Wat zijn volgens u de belangrijkste problemen in het beheergebied en hoe wilt u die oplossen?

“Er moet meer evenwicht komen in de peilbesluiten. Zoals bekend willen boeren een laag waterpeil en natuurbeheerders een hoog. Door de klimaatverandering wordt de grondwaterstand steeds hoger. We zullen dus moeten wennen aan hogere waterpeilen. Misschien moeten er meer agrariërs verhuizen naar andere gebieden. Waarom immers zou je aardappelen willen verbouwen in een gebied met een hoog waterpeil? Er worden al agrariërs uitgekocht en gronden uitgeruild. Maar het zou meer moeten gebeuren.”

In het drukbevolkte West-Brabant dreigen planten en kleine dieren in de verdrukking te komen. Wat gaat WN daar tegen doen?

“Wij willen dat de ecologische verbindingszones zo spoedig mogelijk worden ingericht. Dat is echt ons ding. Helaas zijn nog niet genoeg gronden in het bezit van het waterschap. We dringen er bij de provincie op aan om meer gelden beschikbaar te stellen zodat we die gronden kunnen kopen.”

Als WN het alleen voor het zeggen had, wat zou dan meteen veranderen?

“De peilbesluiten heb ik al genoemd. Verder: een strengere handhaving van het emissiebeleid. Én, ook heel belangrijk, voorstellen met meerdere alternatieven. Nu krijgen we voorstellen die maar één richting op gaan. Pas bijvoorbeeld kwam het db met een voorstel om stuwtjes te plaatsen in watergangen. Maar je kunt hetzelfde effect bereiken met natuurlijke verhogingen, bijvoorbeeld met zand. De voorstellen zijn vaak puur agrarisch en financieel  gemotiveerd. Wij zouden het graag wat breder zien: wat zijn de effecten van verschillende varianten op landbouw, natuur, financiën en burgers?”

Een van uw hobby’s is fietsen. Is dat ook niet een erg nuttige liefhebberij voor een waterschapsbestuurder?
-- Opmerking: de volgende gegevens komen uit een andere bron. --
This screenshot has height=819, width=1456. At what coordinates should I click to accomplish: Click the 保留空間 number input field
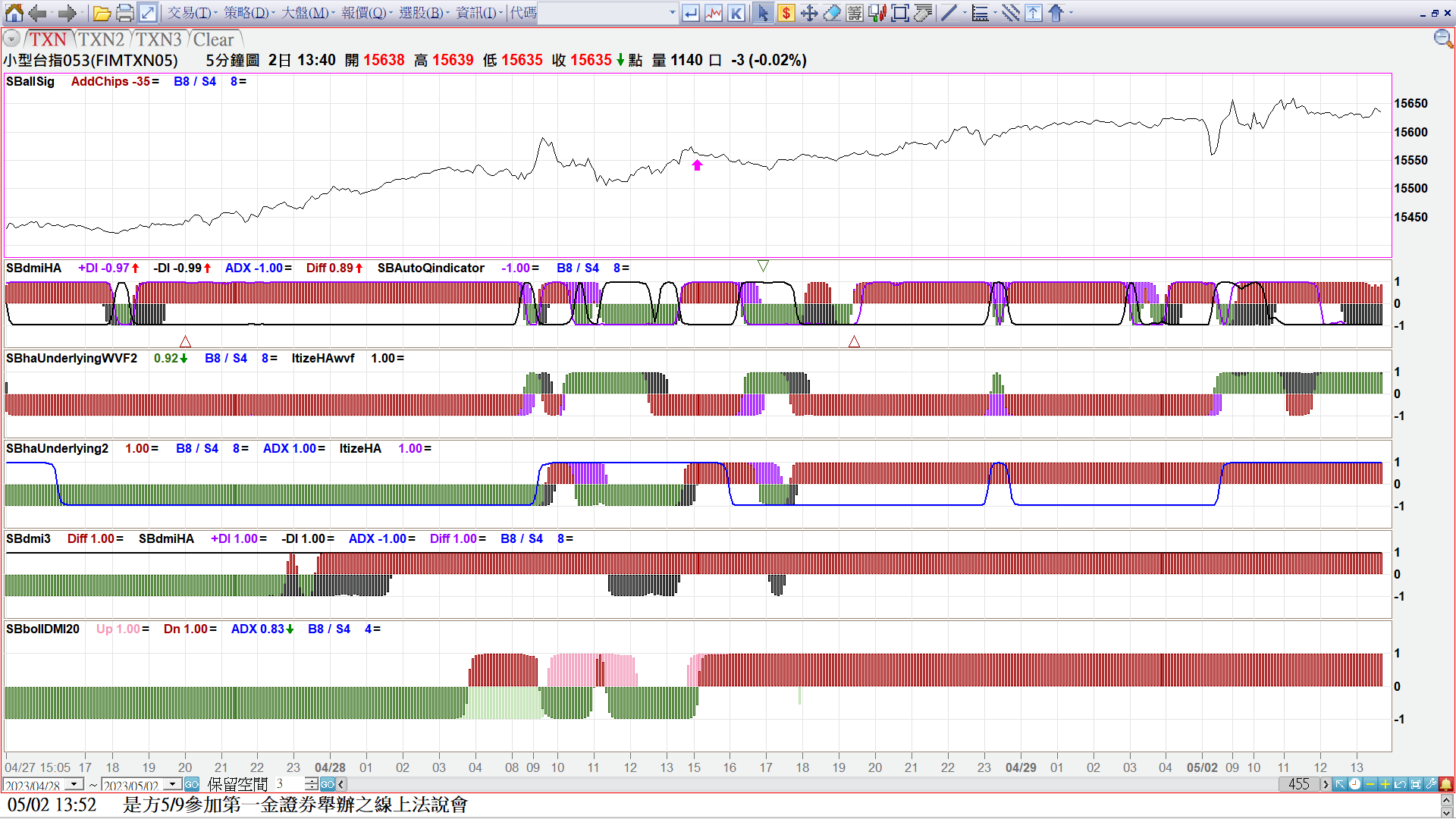point(288,784)
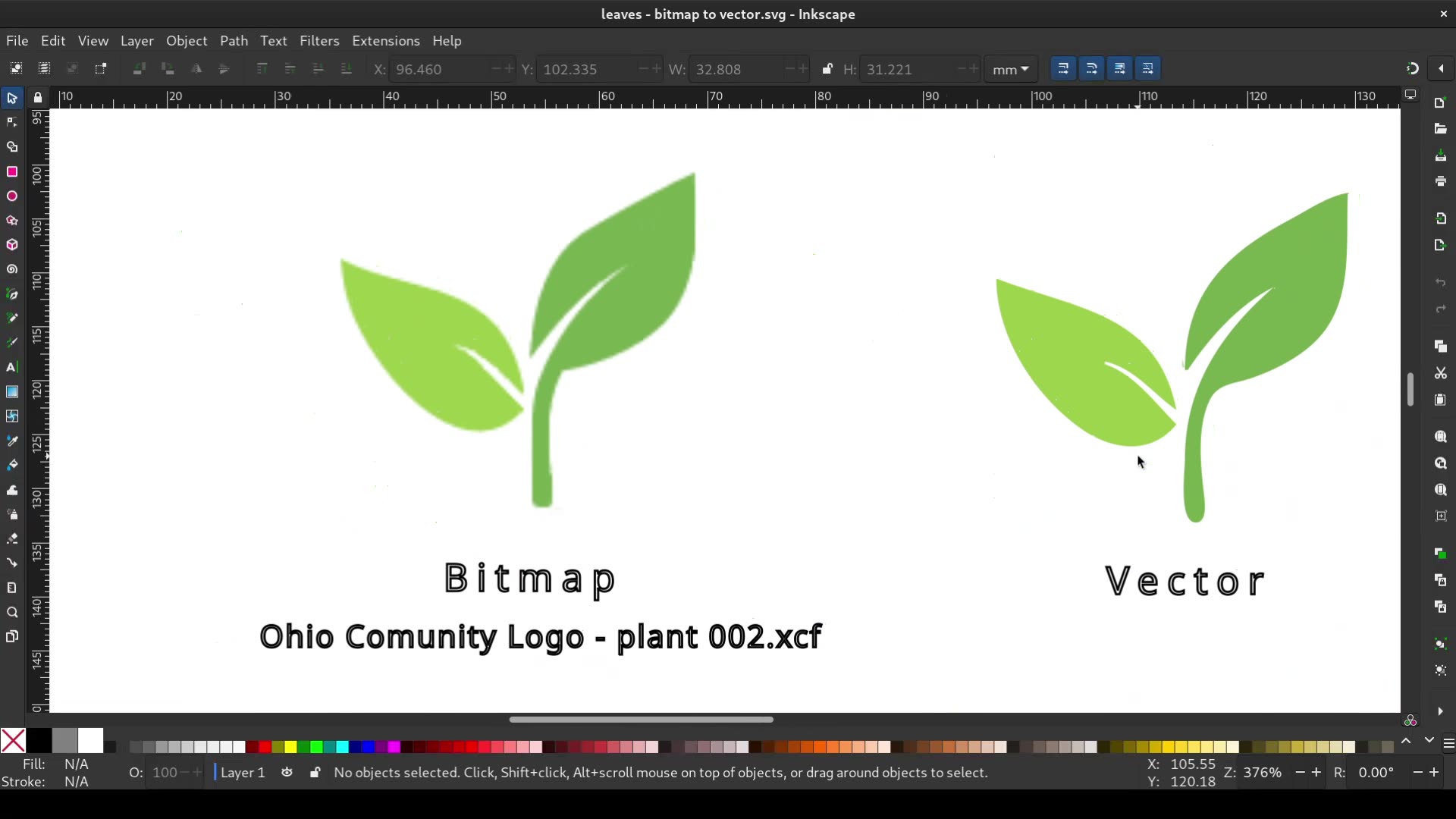Pick the Ellipse tool
Screen dimensions: 1456x819
pos(12,196)
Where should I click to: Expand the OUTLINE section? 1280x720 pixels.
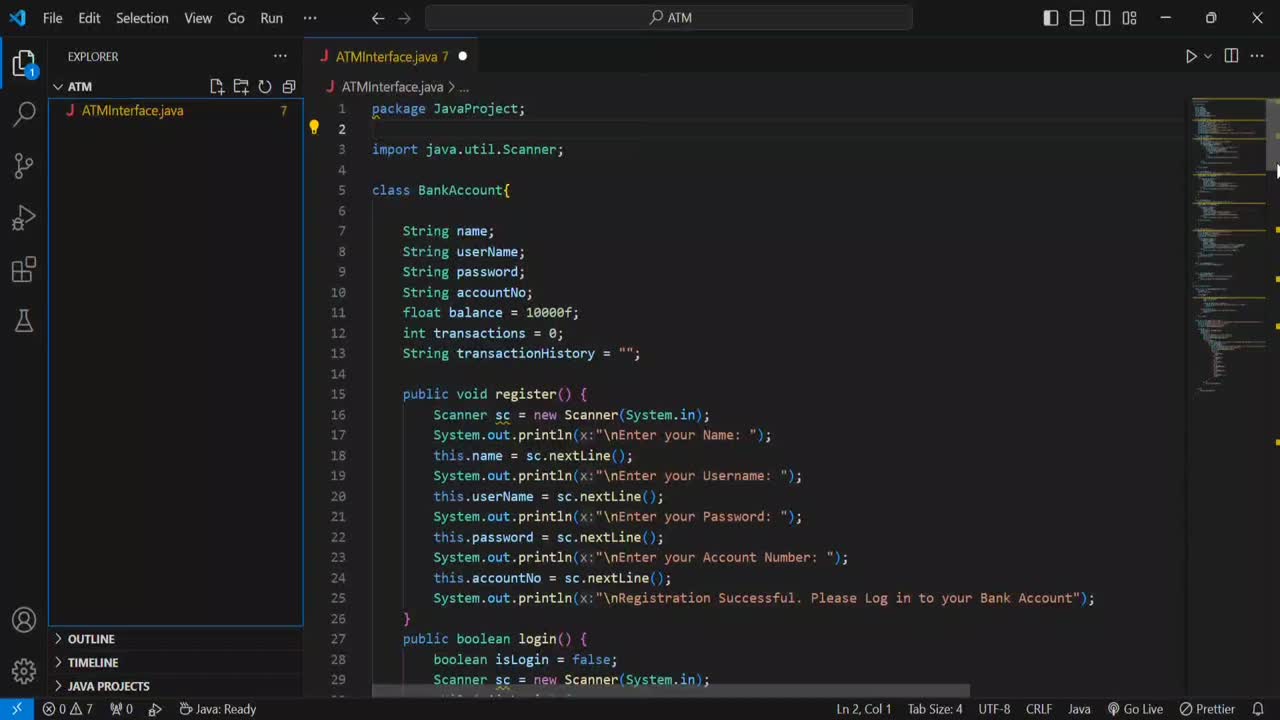[x=91, y=639]
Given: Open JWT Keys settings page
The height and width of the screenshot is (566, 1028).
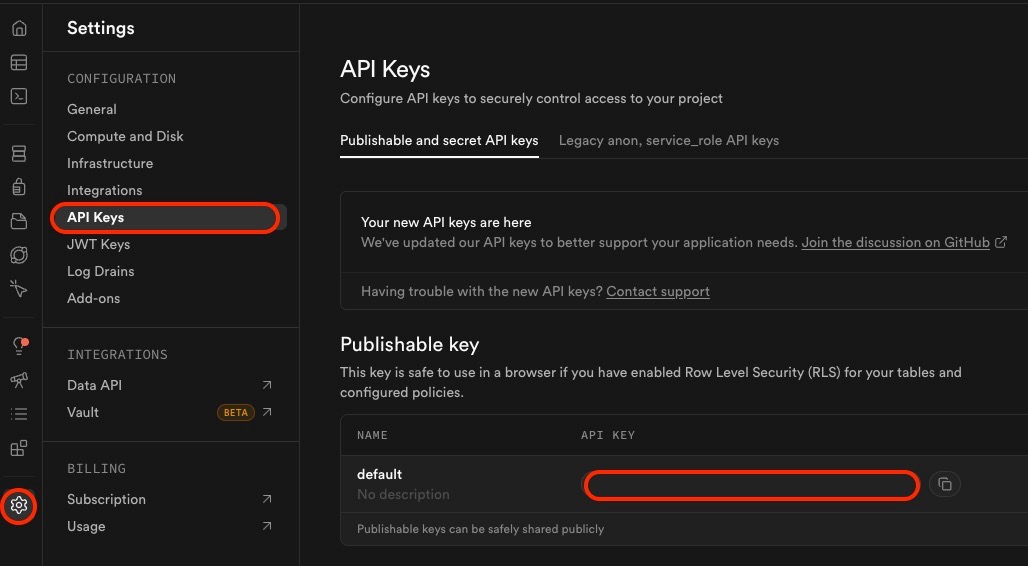Looking at the screenshot, I should [x=98, y=244].
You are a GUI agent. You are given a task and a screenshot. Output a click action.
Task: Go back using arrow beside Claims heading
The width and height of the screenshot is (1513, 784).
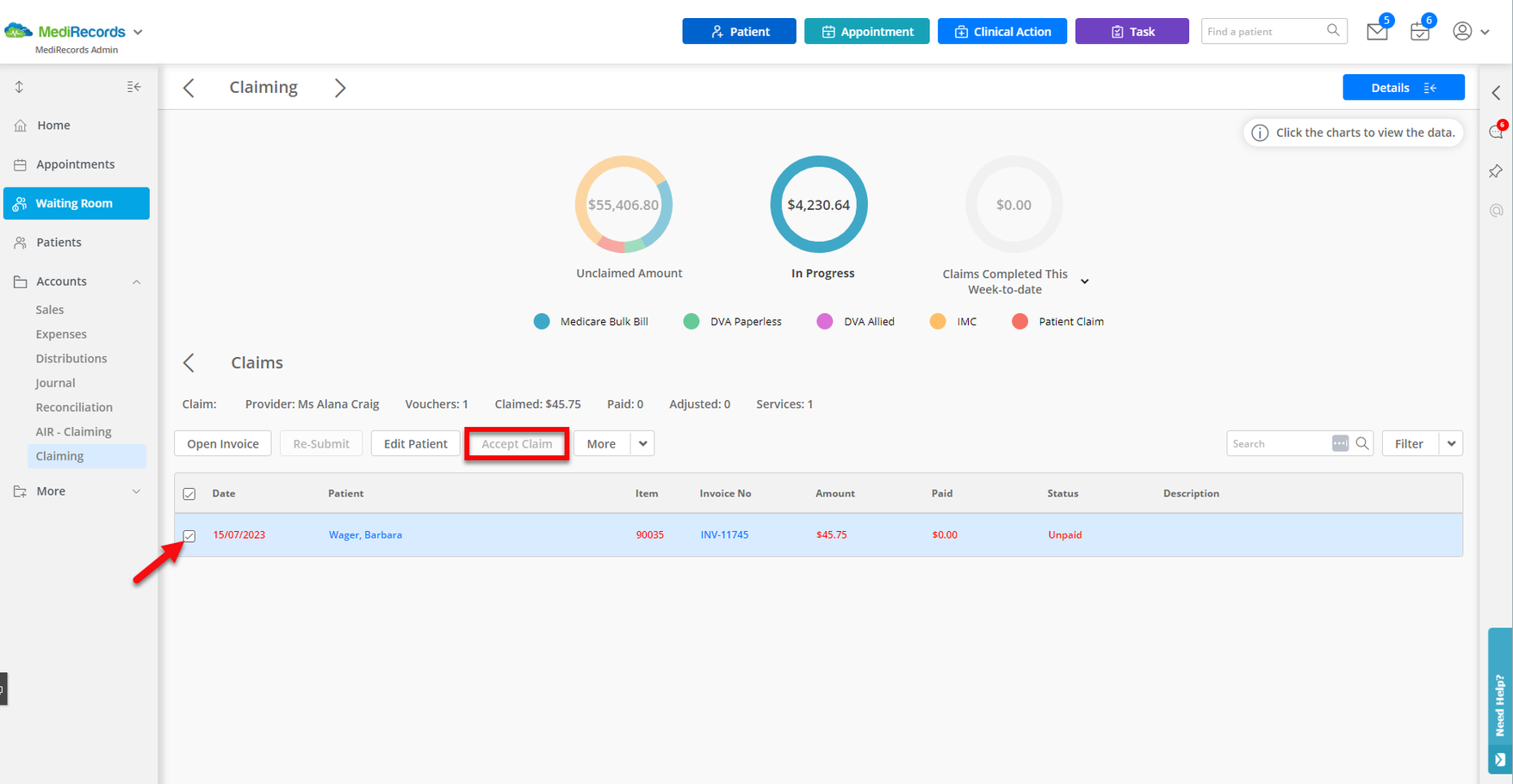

“Zeker. Soms spreken andere fietsers mij aan en vragen: waarom is het zo’n natte bende in het Chaamse bos? Ik leg dan uit dat die vernatting nodig is om te voorkomen dat Breda onder water loopt.  Of ik zie hoe in Chaamse beken de planten terugkomen, dankzij de meandering en de ecologische verbindingszones. Al fietsende denk ik vaak: Brabantse Delta doet toch ook veel prima werk.”